Ses dernières déclarations révèlent en tout cas la stratégie du président de l’UMP pour 2007 : ratisser à droite, voire à l’extrême droite.
Depuis son retour début juin au ministère de l’Intérieur, Nicolas Sarkozy, en position de force face à Jacques Chirac depuis la victoire du "non" au référendum, multiplie les déclarations musclées. Que ce soit sur la lutte contre les multirécidivistes, la politique d’immigration ou la critique du modèle social français, il revendique haut et fort son discours de droite, aux relents populistes.
Lundi, le numéro deux du gouvernement avait déjà créé une belle polémique en annonçant sa volonté de "nettoyer" la cité des 4.000 à La Courneuve (Seine-Saint-Denis) après la mort du petit Sidi Ahmed, tué par balles lors d’un affrontement entre bandes rivales.
Deux jours plus tard, M. Sarkozy est allé encore plus loin avec ses déclarations sur un autre fait divers, le meurtre de Nelly Crémel. Cette mère de famille a été frappée et abattue le 2 juin dernier en Seine-et-Marne par deux hommes, dont un multirécidiviste condamné à perpétuité en 1990 pour un hold-up suivi d’un meurtre.
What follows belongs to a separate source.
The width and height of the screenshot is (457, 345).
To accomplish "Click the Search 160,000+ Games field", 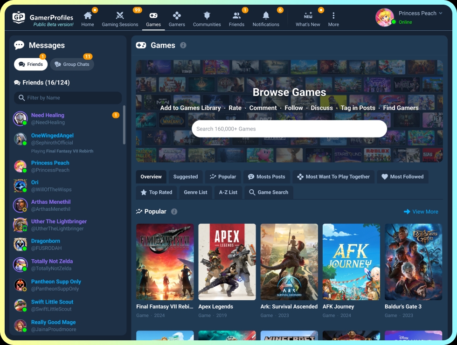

Patrick Gateau avait bénéficié en 2003 d’une décision de libération conditionnelle.
Devant des officiers de gendarmerie, le ministre de l’Intérieur a estimé mercredi soir que "le juge" qui avait libéré Patrick Gateau devait "payer" pour sa "faute". Dans une nouvelle provocation à l’égard de Jacques Chirac, il a précisé avoir saisi le chef de l’Etat de cette question le matin même lors du conseil des ministres. "Cette question, il y a 62 millions de Français qui se la posent", s’est défendu M. Sarkozy jeudi lors d’une visite à Aix-les-Milles (Bouches-du-Rhône).
Ces déclarations remettant en cause le principe constitutionnel de séparation des pouvoirs entre le pouvoir exécutif et l’autorité judiciaire ont suscité l’indignation des syndicats de magistrats.
Le Syndicat de la magistrature (SM) et l’Union syndicale des magistrats (USM) ont exhorté jeudi Jacques Chirac à réagir à ces "propos sans précédent dans l’histoire de la Ve République", selon Nicolas Blot de l’USM.
Les deux syndicats ont demandé au chef de l’Etat de saisir le Conseil supérieur de la magistrature (CSM) "afin que celui-ci rappelle avec force le principe de l’indépendance de l’autorité judiciaire".
Ni l’Elysée ni Matignon, visiblement soucieux de ne pas entrer dans le jeu de M. Sarkozy, n’ont souhaité jeudi faire de commentaire.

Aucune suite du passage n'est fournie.